Bronze bei Parkinson Tischtennis WM für Hesse Harry Wissler


 

Bei der Parkinson-WM vom 11. bis 13. Oktober 2019 in Pleasantville, New York ging es nicht nur um Titel und Preise. Mit diesem neuen Turnier wollen die Organisatoren und die ITTF (International Table Tennis Federation) darauf aufmerksam machen, dass Tischtennis selbst auf solch schwere, unheilbare Krankheiten wie Parkinson einen positiven Einfluss haben kann.



Auch mit dabei war Harry Wissler aus Niddatal-Ilbenstadt. Als einziger Starter des HBRS reiste er gemeinsam mit vier anderen Deutschen in die USA zur ersten Parkinson Tischtennis WM überhaupt. Eingeteilt wurden die Spieler des Turniers in insgesamt drei Gruppen, je nach Stärke der Beeinträchtigung durch die Parkinson Krankheit.

Nach zwei Turniertagen konnte sich Wissler die bronzene Medaille in der Startklasse drei und somit einen herausragenden dritten Platz bei der Weltmeisterschaft sichern. 
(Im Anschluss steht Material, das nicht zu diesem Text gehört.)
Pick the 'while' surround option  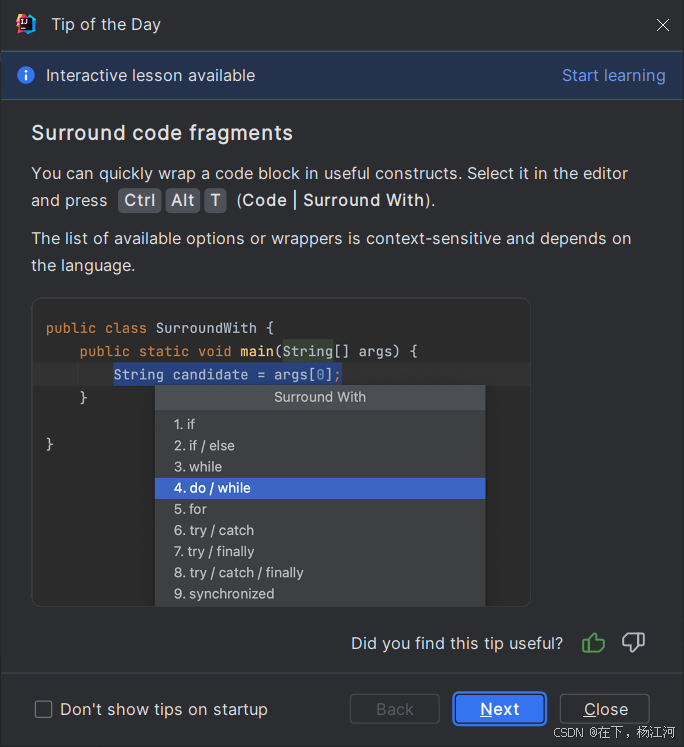coord(198,467)
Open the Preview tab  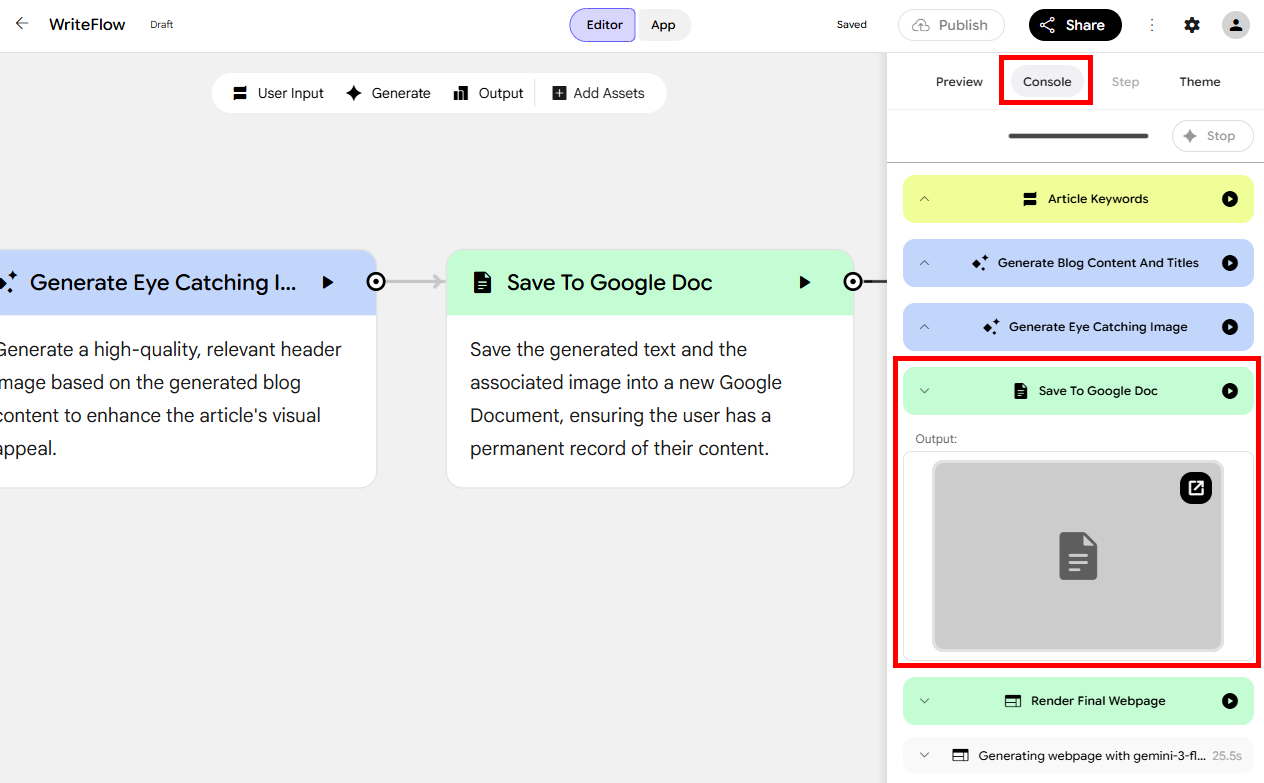pos(959,82)
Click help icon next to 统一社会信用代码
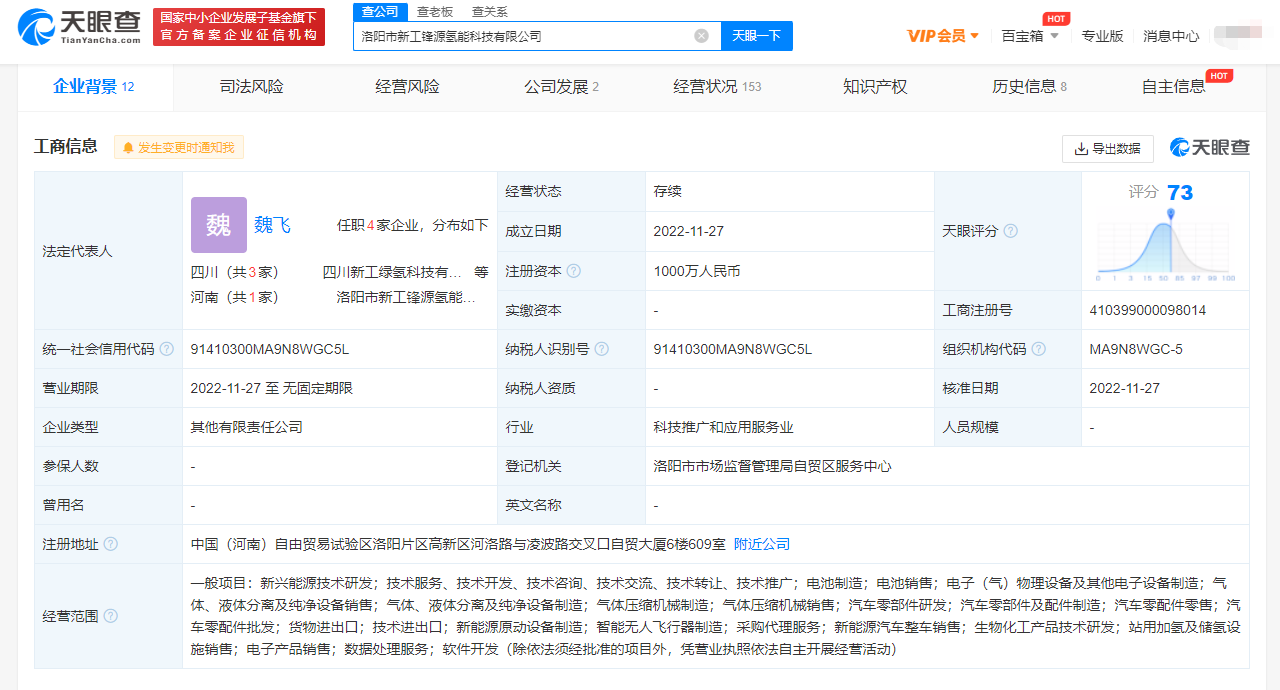This screenshot has width=1280, height=690. [167, 349]
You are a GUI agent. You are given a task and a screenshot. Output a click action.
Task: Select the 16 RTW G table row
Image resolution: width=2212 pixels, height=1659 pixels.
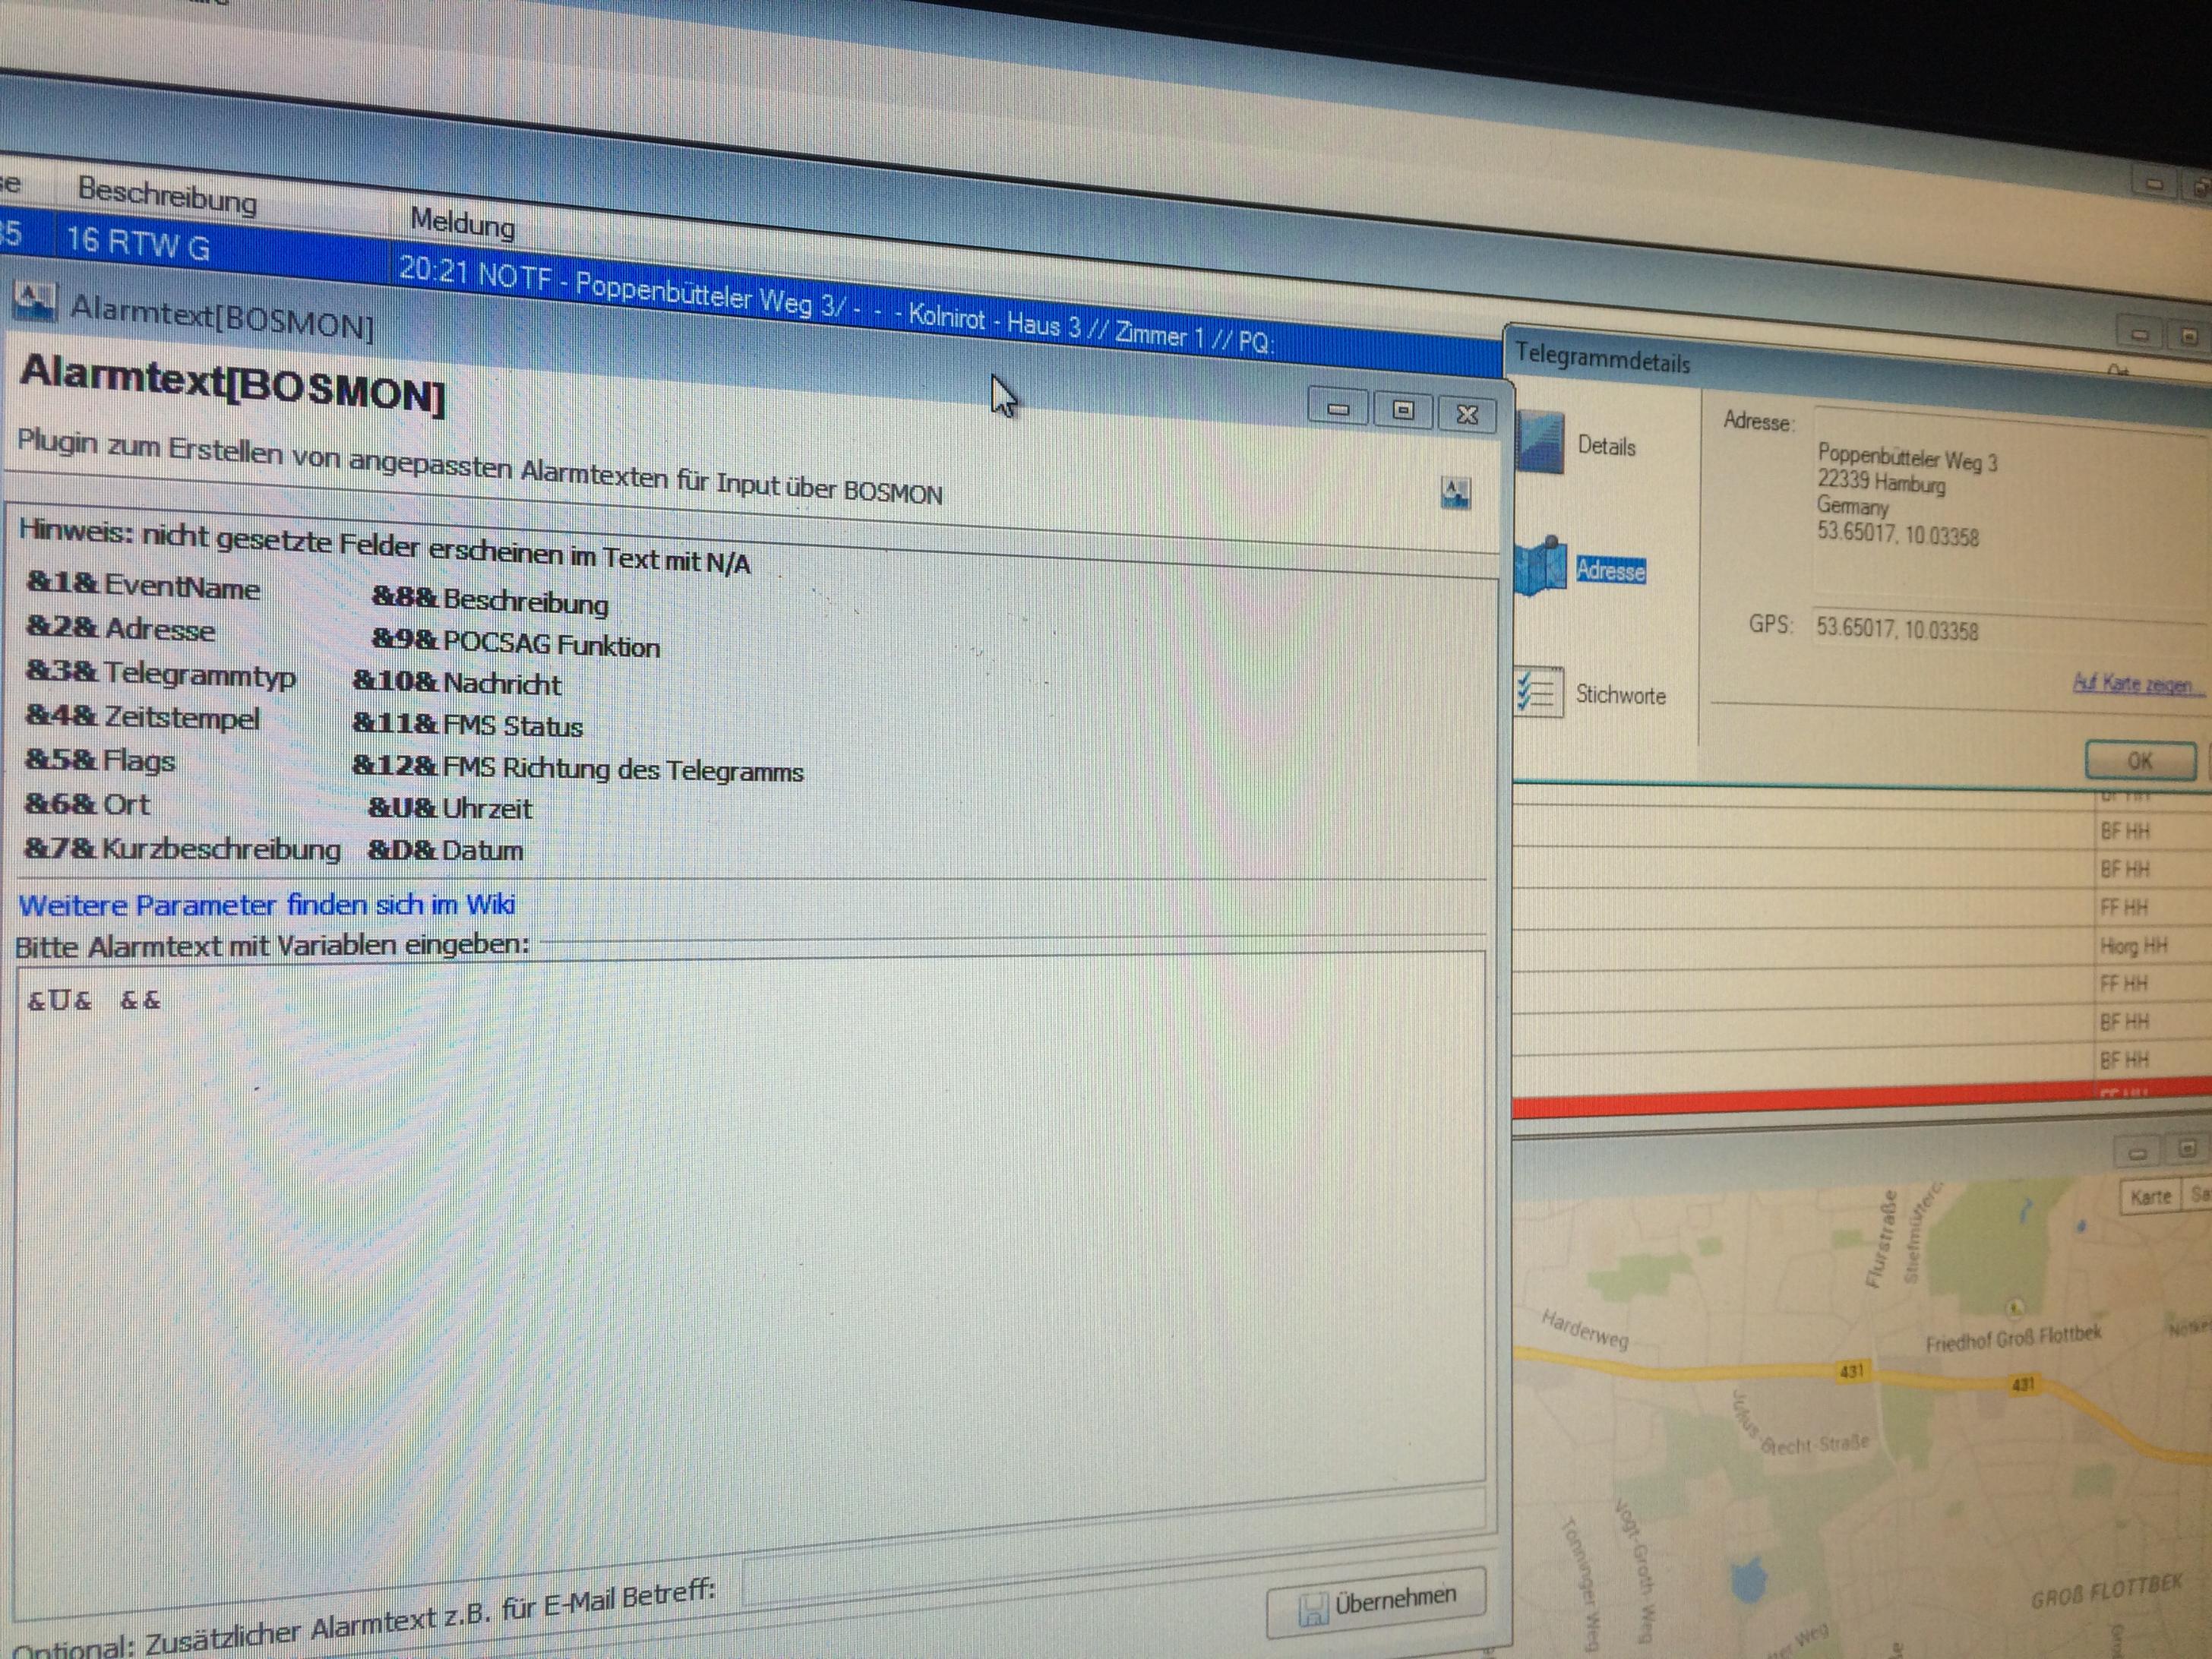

Doch wieso genau macht das Tischtennis spielen gerade bei Parkinson Betroffenen Sinn? Im Gespräch mit Harry Wissler, der im übrigen für den TTC Ilbenstadt 1976 startet und auch im Hessischen Behinderten- und Reha-Sportverband (HBRS) im Handicap-Tischtennis spielt, sprachen wir über die positiven Einflüsse des Tischtennis auf Parkinsonerkrankte.

Tischtennis, so berichtet uns Wissler, kann nicht nur dabei helfen, trotz schwerer Krankheit sozialen Anschluss zu halten und somit sein Selbstbewusstsein zu stärken,  sondern hat auch therapeutische Auswirkungen. Durch das Tischtennisspielen werden sowohl die Auge-Hand-Koordination als auch das Konzentrations- und Reaktionsvermögen gefördert. Die durch den Dopaminmangel bei Parkinson beeinträchtigten bewußten Bewegungsabläufe werden durch reflexorientierte und große Bewegungsabläufe trainiert und verbessern nachhaltig die Motorik. Stichwort hierzu : neuronale Plastizität. Für Parkinson Betroffene eignet sich Tischtennis somit hervorragend als Reha Sport. Die beim Tischtennis so wichtige Hand-Auge-Koordination fördert nicht nur die Motorik, sondern auch die Wahrnehmung und Reaktionsgeschwindigkeit.
Selbst wenn es derzeit noch keine wissenschaftlichen Beweise gibt, sind sich alle Betroffenen, die es ausprobiert haben, sicher: Die fortschreitende Verschlechterung der Symptome der Parkinson-Krankheit kann durch das Spielen von Tischtennis als physikalische Therapie verlangsamt werden.Zudem beobachten einige Teilnehmer, dass sich nach einer Tischtennis-Einheit die nachfolgend erforderliche Medikamentendosis reduziert. Vor dem Hintergrund, dass mit fortschreitender Erkrankung die Wirkungsdauer der heute bekannten Parkinson-Medikamente nachlässt, kann Tischtennis also das Potential haben, die Dauer der Medikamentenwirksamkeit zu verlängern.

 

Die Weltmeisterschaft in der USA und zukünftige Landesmeisterschaften sowie der Internet-Auftritt pingpongparkinson.de.  dienen als Werkzeug, um die an Parkinson Erkrankten aus ihrer Isolation zum Tischtennis als Reha-Sport zu bringen.